PROBLEM TO WORK ON: Your output should be the exact lines from the start of the data through the line containing "Task: Click the Check", with no pictures.

Records from a data collection:

=== Section Start ===

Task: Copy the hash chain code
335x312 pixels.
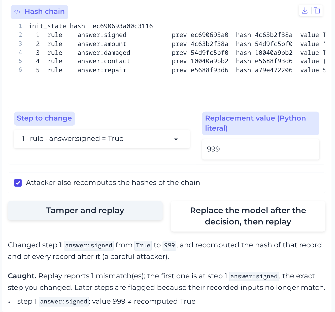Action: tap(317, 11)
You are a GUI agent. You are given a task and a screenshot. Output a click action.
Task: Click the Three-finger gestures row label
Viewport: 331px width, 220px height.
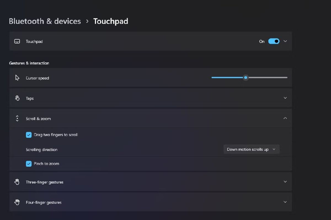(x=45, y=182)
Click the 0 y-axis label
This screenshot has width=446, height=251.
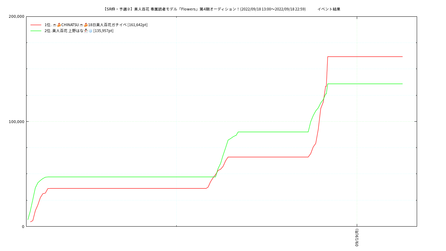23,226
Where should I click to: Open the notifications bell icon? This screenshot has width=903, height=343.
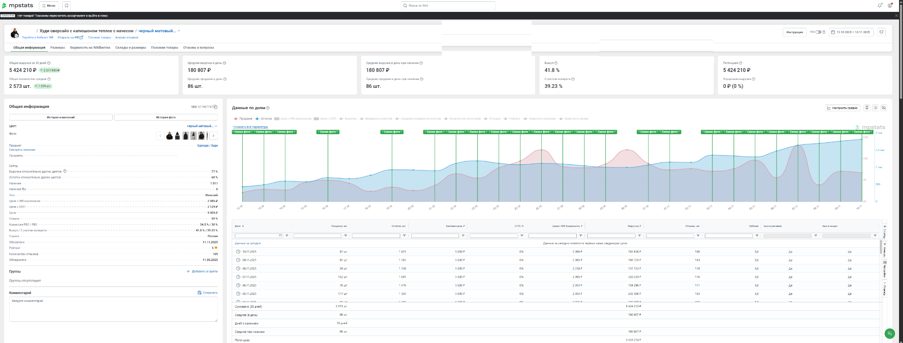879,6
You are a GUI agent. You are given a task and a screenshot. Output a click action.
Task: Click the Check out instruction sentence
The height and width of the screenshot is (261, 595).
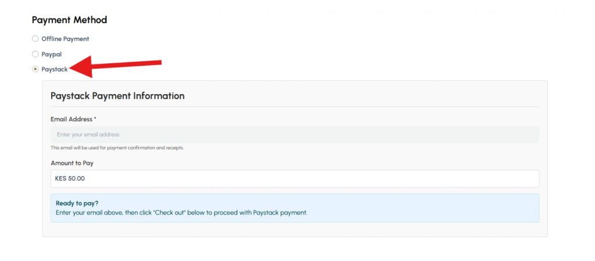point(181,213)
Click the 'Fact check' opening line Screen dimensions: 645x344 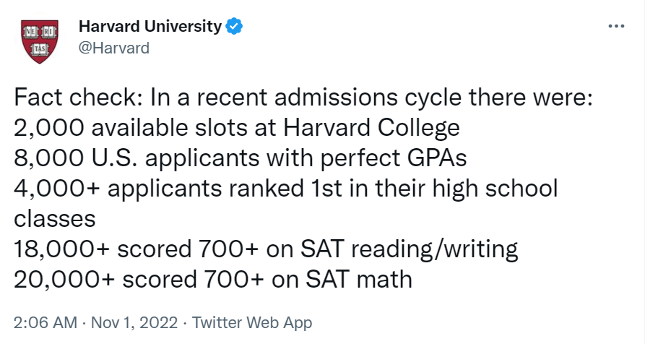pyautogui.click(x=303, y=98)
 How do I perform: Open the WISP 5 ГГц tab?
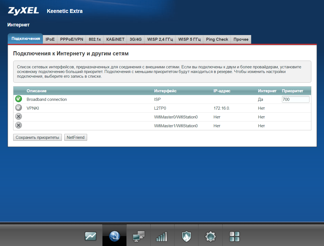click(189, 39)
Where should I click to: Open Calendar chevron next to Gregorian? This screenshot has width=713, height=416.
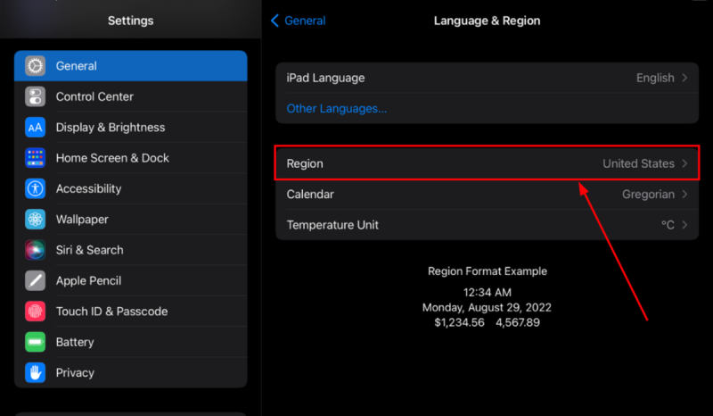click(684, 194)
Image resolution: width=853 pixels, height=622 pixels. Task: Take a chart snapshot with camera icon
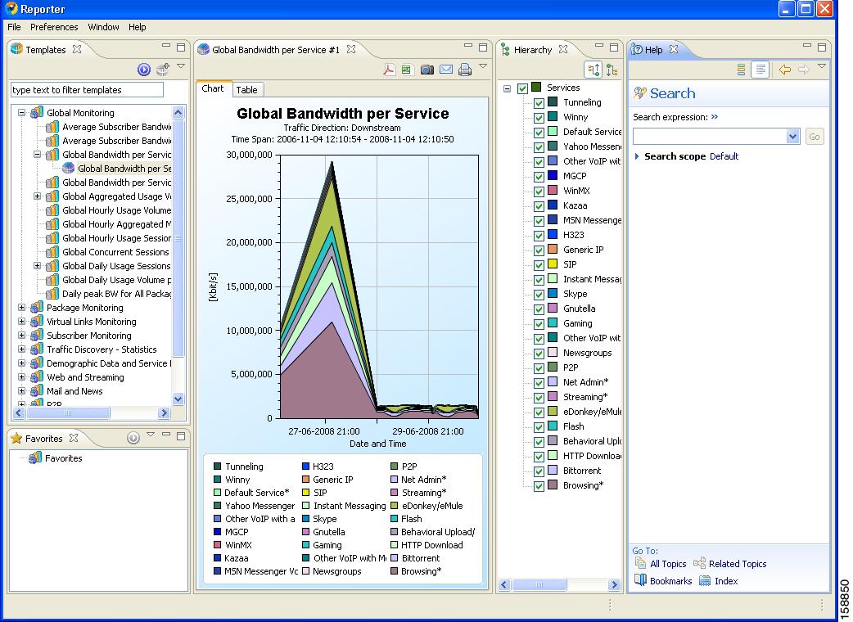click(427, 70)
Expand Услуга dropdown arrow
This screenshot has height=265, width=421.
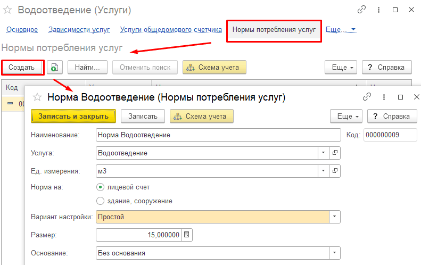pyautogui.click(x=323, y=153)
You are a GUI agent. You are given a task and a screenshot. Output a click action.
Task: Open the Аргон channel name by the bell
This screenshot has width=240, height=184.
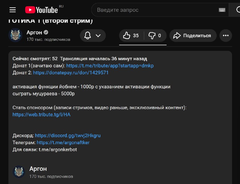tap(34, 32)
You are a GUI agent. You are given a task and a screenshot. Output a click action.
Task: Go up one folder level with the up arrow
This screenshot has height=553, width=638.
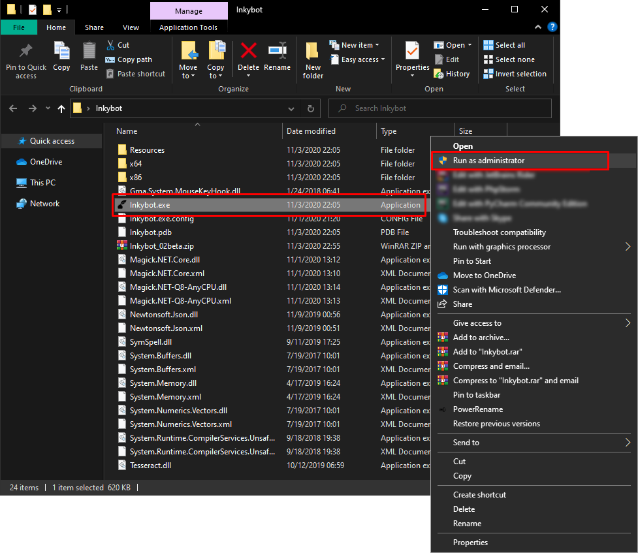point(61,108)
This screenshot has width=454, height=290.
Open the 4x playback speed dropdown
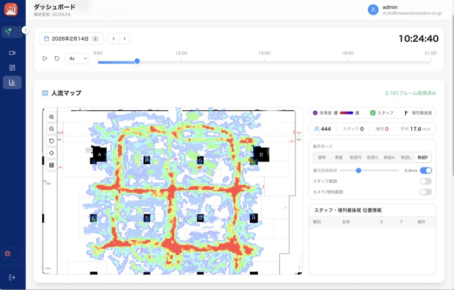click(x=77, y=59)
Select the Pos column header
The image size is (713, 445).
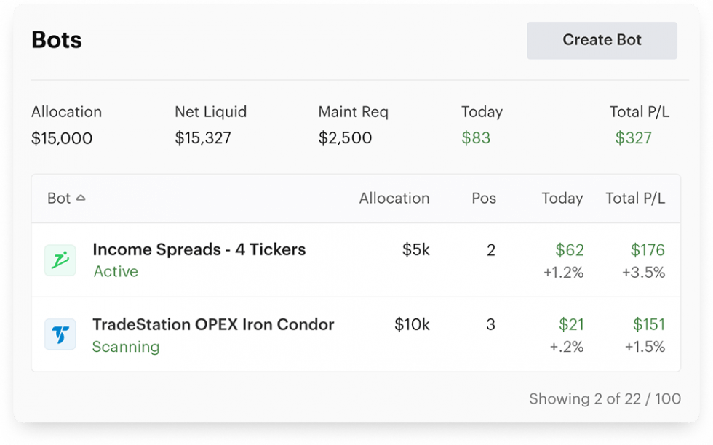[484, 198]
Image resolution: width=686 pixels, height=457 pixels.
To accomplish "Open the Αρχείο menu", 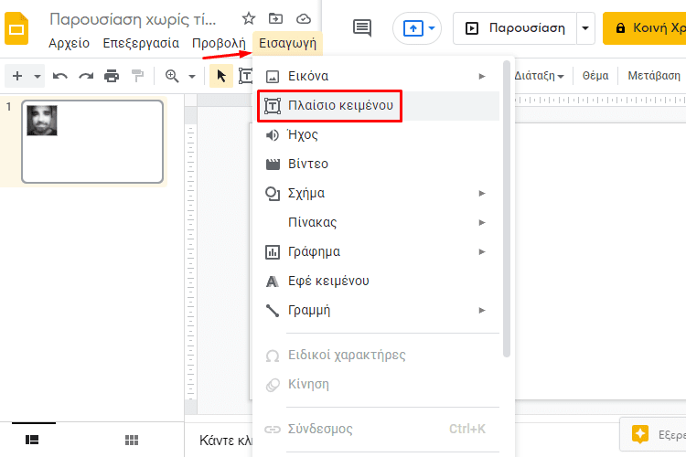I will click(70, 43).
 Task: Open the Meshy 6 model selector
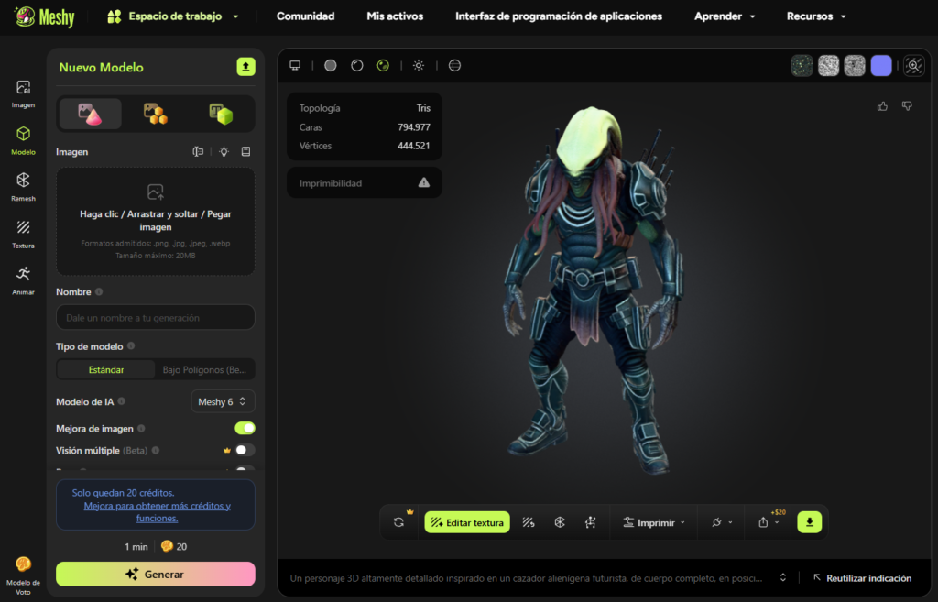[x=223, y=401]
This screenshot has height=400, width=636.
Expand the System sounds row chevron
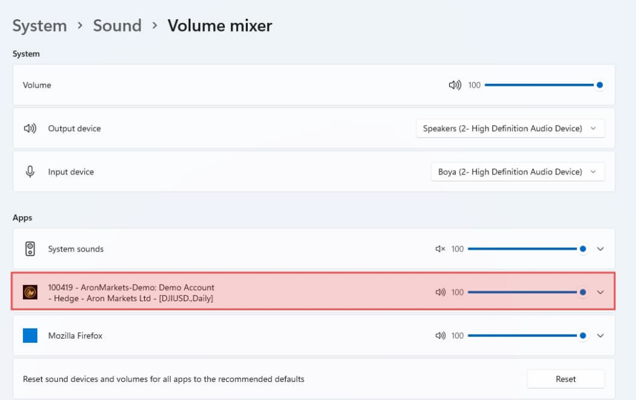coord(600,248)
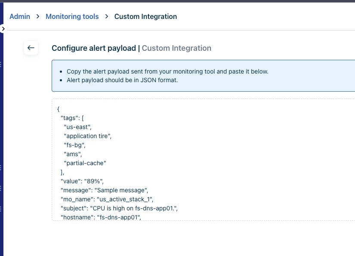Click chevron before Custom Integration breadcrumb
The image size is (355, 256).
(x=107, y=16)
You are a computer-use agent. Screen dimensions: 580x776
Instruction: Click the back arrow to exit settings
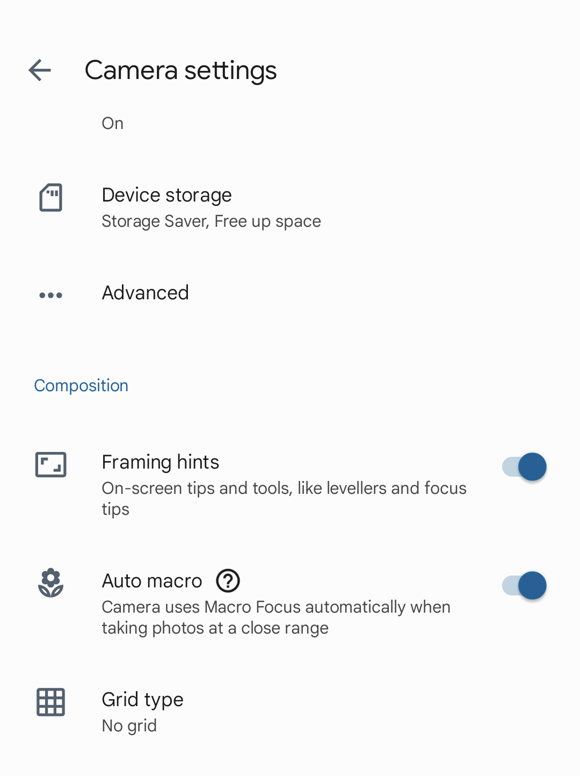click(x=39, y=70)
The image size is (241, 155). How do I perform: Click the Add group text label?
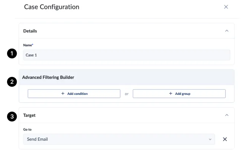coord(182,94)
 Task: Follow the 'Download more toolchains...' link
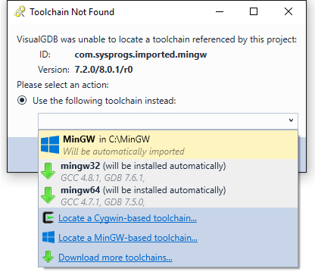pyautogui.click(x=115, y=258)
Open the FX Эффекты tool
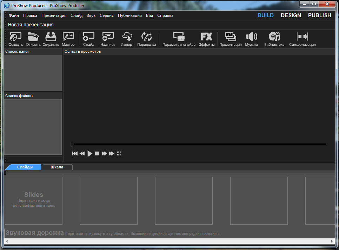This screenshot has height=250, width=339. point(206,37)
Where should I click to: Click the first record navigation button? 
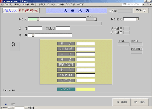(10, 107)
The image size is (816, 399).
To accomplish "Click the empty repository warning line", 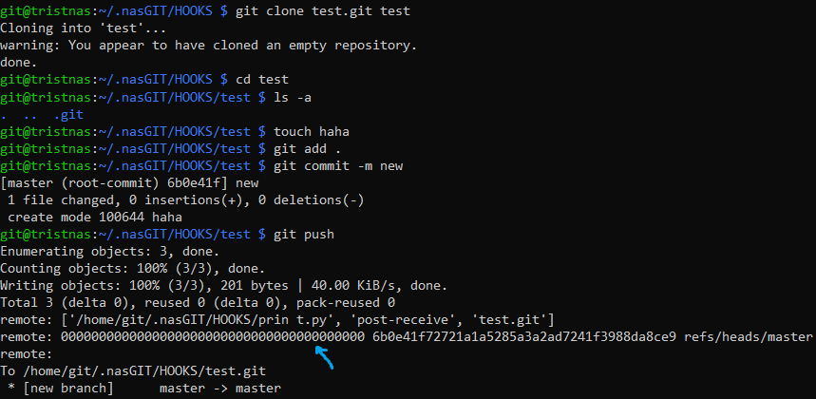I will coord(208,45).
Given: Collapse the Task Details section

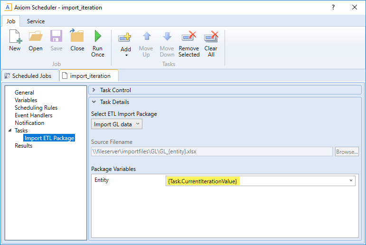Looking at the screenshot, I should pos(94,102).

=== Section End ===

RESULT FOR THIS EXERCISE:
Task: Copy the hash chain code
335x312 pixels.
Action: tap(317, 11)
You are a GUI agent. You are given a task and a screenshot. Output a click action.
Task: Click the Three-finger gestures row label
Viewport: 331px width, 220px height.
(x=45, y=182)
Click the 0 y-axis label
This screenshot has width=446, height=251.
23,226
Where should I click to: Open the notifications bell icon? This screenshot has width=903, height=343.
879,6
You are a GUI agent. You are given a task and a screenshot. Output a click action.
Task: Click the Check out instruction sentence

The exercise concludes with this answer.